====== Material provided ======
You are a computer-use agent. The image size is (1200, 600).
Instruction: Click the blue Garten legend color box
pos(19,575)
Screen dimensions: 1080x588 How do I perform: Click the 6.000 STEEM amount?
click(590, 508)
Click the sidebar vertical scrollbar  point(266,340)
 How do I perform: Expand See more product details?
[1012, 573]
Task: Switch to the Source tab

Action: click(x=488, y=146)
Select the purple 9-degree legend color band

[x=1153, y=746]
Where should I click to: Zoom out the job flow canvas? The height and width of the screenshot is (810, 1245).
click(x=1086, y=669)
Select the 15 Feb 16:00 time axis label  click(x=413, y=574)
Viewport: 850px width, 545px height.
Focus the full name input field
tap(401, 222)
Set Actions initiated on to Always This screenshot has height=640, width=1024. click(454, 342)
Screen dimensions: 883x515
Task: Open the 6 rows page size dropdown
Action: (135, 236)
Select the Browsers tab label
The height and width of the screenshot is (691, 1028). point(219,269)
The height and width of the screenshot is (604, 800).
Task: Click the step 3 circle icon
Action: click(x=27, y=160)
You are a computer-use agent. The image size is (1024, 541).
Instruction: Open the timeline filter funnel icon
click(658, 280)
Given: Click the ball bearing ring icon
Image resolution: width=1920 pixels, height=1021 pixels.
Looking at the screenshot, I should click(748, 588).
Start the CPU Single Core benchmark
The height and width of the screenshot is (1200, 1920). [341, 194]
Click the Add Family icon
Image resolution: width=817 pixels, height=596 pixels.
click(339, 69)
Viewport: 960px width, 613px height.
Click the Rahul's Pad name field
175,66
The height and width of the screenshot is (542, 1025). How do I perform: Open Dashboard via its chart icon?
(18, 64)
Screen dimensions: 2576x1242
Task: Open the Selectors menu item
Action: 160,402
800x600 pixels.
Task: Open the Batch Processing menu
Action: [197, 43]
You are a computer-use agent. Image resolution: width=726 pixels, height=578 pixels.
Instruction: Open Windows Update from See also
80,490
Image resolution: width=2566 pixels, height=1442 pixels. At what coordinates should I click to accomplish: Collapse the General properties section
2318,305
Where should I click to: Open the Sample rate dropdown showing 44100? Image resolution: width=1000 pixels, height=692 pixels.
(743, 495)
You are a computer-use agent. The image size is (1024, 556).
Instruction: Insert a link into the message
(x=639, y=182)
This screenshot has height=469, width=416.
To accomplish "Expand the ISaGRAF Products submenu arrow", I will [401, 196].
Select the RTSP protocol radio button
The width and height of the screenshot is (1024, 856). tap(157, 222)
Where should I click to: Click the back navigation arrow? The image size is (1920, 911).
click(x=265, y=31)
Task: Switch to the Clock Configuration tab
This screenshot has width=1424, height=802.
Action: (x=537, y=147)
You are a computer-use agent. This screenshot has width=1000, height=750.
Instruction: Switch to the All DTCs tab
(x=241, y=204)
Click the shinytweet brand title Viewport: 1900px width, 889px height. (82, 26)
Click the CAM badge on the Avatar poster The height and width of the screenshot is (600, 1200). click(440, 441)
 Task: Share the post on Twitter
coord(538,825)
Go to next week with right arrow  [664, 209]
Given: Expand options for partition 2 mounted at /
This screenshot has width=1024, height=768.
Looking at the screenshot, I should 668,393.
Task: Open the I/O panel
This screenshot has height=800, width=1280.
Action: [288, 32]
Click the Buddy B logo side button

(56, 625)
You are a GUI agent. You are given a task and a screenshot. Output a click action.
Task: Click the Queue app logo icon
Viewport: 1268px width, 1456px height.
======
**Problem:** Please copy the material from its first line through the line containing "tap(401, 222)", reproducing every line without changes.

**Completed task:**
You are a computer-use agent. The image size is (1200, 600).
Instruction: Click the blue Garten legend color box
pos(19,575)
Screen dimensions: 1080x588 How do I perform: Click the 6.000 STEEM amount?
click(590, 508)
Click the sidebar vertical scrollbar  point(266,340)
 How do I perform: Expand See more product details?
[1012, 573]
Task: Switch to the Source tab

Action: click(x=488, y=146)
Select the purple 9-degree legend color band

[x=1153, y=746]
Where should I click to: Zoom out the job flow canvas? The height and width of the screenshot is (810, 1245).
click(x=1086, y=669)
Select the 15 Feb 16:00 time axis label  click(x=413, y=574)
Viewport: 850px width, 545px height.
Focus the full name input field
tap(401, 222)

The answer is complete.